Bristol Myers Squibb has decided to voluntarily withdraw the indication for nivolumab as a monotherapy for patients with hepatocellular carcinoma who were previously treated with sorafenib from the US market.
Bristol Myers Squibb has decided to voluntarily withdraw the indication for nivolumab (Opdivo) as a monotherapy for patients with hepatocellular carcinoma (HCC) who were previously treated with sorafenib (Nexavar) from the US market.1
The decision followed the regulatory agency's evaluation of accelerated approvals for checkpoint inhibitors that have not met their post-marketing requirements with regard to showcasing confirmatory benefit.2
In September 2017, the FDA granted an accelerated approval to the PD-1 inhibitor for the treatment of patients with HCC after previous sorafenib, irrespective of PD-L1 status, based on findings from the phase 1/2 CheckMate-040 trial (NCT01658878).3 Earlier data on the 154 patients enrolled to the trial showed that the immunotherapy elicited an overall response rate (ORR) of 18.2% per blinded independent central review and modified RECIST criteria; 3.2% achieved a complete response. The ORR per RECIST v1.1 was 14.3% with nivolumab. The duration of response achieved with the agent ranged from 3.2 months to 38.2+ months.

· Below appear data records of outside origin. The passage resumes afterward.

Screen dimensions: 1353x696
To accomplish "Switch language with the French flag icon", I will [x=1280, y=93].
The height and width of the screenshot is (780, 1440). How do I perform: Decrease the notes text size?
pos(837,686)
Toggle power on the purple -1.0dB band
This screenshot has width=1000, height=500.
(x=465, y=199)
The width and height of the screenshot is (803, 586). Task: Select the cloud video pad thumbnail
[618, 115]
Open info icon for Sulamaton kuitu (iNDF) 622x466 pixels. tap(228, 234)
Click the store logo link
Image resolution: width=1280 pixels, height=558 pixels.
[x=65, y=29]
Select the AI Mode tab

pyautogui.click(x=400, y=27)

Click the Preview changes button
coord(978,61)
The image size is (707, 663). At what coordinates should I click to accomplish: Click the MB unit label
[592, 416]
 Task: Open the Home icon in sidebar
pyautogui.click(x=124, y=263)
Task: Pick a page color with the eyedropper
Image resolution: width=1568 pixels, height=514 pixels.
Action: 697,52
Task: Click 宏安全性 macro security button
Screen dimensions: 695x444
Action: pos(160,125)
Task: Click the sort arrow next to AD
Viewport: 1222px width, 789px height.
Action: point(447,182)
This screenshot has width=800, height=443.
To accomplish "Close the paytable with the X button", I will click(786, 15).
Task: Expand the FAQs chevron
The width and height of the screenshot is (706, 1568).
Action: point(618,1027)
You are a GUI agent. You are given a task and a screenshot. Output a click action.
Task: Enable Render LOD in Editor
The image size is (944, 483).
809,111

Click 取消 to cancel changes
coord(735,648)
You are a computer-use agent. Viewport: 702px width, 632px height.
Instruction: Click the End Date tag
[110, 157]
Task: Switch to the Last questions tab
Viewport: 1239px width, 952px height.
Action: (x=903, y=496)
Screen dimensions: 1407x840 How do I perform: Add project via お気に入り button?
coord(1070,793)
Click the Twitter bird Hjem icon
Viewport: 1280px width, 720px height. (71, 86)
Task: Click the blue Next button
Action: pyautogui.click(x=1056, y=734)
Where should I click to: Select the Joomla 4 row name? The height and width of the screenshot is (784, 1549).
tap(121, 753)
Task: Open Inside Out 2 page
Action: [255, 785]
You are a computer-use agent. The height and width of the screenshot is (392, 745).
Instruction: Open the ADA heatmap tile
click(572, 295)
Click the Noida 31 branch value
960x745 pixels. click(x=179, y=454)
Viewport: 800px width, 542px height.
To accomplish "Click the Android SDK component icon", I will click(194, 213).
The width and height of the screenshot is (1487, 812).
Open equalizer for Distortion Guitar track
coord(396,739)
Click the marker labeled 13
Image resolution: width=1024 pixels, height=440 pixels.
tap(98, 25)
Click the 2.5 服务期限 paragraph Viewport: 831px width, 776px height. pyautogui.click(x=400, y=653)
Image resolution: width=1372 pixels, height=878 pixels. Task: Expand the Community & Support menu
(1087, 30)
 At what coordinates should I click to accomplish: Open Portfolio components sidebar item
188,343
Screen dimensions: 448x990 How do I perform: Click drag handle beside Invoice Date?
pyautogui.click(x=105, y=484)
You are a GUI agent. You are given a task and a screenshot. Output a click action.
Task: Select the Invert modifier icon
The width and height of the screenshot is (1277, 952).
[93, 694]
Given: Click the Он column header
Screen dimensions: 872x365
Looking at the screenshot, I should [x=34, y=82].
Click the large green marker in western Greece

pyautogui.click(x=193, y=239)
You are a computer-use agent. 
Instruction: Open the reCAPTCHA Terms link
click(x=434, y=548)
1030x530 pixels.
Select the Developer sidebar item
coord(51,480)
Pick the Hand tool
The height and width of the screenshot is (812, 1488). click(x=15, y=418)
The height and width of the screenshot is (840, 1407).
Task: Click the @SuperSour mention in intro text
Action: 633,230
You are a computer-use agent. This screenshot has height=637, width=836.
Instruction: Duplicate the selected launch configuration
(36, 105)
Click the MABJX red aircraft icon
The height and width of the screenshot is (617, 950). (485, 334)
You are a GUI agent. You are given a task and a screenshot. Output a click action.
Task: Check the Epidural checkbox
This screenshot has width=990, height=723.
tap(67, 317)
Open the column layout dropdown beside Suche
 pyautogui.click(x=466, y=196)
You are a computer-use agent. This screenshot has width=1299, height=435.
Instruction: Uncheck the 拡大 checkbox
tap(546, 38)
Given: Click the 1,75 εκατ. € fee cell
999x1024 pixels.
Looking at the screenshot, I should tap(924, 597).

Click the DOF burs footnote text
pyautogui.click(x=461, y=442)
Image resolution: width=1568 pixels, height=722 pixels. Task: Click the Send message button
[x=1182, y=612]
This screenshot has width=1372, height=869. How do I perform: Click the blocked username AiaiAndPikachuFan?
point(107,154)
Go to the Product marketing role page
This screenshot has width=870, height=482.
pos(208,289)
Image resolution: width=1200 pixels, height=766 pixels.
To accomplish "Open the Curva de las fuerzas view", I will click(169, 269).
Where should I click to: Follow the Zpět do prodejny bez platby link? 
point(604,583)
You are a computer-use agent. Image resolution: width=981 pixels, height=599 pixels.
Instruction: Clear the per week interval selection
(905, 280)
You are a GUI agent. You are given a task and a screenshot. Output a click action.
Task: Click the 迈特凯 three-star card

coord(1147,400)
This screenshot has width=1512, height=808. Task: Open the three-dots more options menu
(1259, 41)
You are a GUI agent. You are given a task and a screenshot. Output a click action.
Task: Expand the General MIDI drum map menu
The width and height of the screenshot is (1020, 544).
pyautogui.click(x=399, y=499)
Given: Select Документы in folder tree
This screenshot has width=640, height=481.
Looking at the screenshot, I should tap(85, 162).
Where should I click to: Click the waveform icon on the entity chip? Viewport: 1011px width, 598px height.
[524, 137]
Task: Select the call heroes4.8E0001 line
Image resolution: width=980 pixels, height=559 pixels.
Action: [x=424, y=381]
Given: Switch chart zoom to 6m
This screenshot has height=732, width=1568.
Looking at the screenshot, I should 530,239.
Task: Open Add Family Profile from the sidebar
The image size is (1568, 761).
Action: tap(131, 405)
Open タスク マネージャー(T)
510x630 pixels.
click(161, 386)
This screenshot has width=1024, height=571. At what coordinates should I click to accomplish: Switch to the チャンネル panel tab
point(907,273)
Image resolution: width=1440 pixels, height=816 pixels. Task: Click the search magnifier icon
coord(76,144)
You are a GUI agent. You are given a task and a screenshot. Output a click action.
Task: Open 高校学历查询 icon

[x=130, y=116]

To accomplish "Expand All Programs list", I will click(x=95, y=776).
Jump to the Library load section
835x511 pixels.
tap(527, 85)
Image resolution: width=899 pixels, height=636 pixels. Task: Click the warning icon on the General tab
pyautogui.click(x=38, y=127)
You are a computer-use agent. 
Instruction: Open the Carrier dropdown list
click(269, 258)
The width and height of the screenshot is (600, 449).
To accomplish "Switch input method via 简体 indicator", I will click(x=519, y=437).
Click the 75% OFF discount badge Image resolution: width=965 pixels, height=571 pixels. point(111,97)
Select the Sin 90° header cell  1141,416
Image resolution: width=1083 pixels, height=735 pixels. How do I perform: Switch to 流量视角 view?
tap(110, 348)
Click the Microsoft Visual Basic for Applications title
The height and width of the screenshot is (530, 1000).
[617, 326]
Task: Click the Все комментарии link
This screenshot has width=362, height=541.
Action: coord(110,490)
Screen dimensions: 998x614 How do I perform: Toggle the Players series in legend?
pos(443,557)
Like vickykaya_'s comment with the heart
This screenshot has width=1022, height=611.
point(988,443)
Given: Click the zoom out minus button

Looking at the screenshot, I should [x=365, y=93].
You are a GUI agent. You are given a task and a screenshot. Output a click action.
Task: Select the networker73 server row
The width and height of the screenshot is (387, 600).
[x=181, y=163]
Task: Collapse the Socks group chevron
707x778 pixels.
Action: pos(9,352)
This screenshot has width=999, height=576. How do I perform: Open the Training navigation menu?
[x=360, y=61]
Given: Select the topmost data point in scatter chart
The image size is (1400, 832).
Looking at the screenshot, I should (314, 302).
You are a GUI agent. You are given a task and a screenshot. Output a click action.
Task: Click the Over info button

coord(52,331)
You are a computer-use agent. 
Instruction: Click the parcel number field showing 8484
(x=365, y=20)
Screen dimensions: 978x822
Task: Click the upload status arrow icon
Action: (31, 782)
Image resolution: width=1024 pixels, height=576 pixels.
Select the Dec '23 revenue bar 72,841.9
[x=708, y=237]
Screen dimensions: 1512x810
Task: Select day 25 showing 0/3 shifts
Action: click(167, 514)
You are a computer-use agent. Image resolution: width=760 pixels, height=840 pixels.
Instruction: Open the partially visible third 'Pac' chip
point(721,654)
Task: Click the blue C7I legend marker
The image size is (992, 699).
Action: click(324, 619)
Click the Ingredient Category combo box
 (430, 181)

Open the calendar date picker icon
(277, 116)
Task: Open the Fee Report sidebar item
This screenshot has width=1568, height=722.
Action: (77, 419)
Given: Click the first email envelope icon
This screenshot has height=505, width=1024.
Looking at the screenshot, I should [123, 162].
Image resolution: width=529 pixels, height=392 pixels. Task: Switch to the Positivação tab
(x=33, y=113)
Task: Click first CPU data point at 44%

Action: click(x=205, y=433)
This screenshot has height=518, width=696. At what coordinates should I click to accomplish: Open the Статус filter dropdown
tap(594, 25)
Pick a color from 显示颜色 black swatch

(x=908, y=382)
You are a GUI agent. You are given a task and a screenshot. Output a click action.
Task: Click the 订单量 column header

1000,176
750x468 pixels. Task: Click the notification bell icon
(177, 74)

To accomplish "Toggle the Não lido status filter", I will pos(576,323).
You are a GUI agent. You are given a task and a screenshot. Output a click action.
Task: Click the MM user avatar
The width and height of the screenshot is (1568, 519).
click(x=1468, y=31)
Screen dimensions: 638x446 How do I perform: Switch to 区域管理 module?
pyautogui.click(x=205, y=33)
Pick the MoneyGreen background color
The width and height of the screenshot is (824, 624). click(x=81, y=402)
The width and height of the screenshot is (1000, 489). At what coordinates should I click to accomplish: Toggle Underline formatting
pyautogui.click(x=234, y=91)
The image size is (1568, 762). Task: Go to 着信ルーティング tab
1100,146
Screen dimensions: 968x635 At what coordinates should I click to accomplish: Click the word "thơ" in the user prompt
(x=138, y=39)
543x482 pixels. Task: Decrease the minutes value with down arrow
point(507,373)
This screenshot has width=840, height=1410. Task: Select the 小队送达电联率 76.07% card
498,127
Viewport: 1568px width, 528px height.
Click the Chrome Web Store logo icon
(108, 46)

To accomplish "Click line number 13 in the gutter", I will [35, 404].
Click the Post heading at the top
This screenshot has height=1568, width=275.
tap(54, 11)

The confirmatory phase 3 CheckMate-459 trial (NCT02576509) that compared nivolumab with sorafenib in the frontline setting, did not achieve statistical significance for its primary end point of overall survival per the prespecified analysis.4
“We are disappointed by the position the Advisory Committee and the FDA have taken regarding the continued approval of nivolumab monotherapy as a treatment for [patients with] HCC post-sorafenib. HCC is a complex and challenging disease, and for patients who are initially treated with sorafenib and either cannot tolerate treatment or whose disease progresses, immunotherapy is an important treatment option. For the past three and a half years, [nivolumab] monotherapy has been an important option that physicians have relied on to address this need and is currently the most commonly used therapy in the post-sorafenib setting,” Jonathan Cheng, senior vice president and head of oncology development at Bristol Myers Squibb, stated in a press release. “[Nivolumab] helped usher in an entirely new way to treat patients with this disease. We continue to support the FDA’s accelerated approval program, which has been integral to enabling people with difficult to treat cancers to gain access to certain safe and effective new therapies sooner.”
The multicenter phase 3 CheckMate-459 trial examined nivolumab vs sorafenib as a first-line treatment in 1009 patients with unresectable HCC. Treatment was administered until progressive disease or intolerable toxicity.
To be eligible for enrollment, patients had to be at least 18 years of age; have histologically confirmed advanced HCC that was ineligible for surgical and/or locoregional therapies, or progressive disease following either of those treatments; have locoregional therapy for HCC that must have been at least 4 weeks prior to baseline scan; have Child-Pugh Class A disease; and an ECOG performance status of 0 or 1. Patients with known fibrolamellar HCC, sarcomatoid HCC, or mixed cholangiocarcinoma and HCC, as well as those who had a prior liver transplant or autoimmune disease were excluded from the trial.
The primary end point of the trial was OS, and key secondary end points were ORR, progression-free survival, and evaluating the relationship between PD-L1 expression and efficacy.
Nivolumab is being evaluated in a number of other ongoing trials: as a single agent in the adjuvant setting in CheckMate-9DX (NCT03383458), and also in combination with ipilimumab (Yervoy) for previously treated patients with HCC (NCT01658878).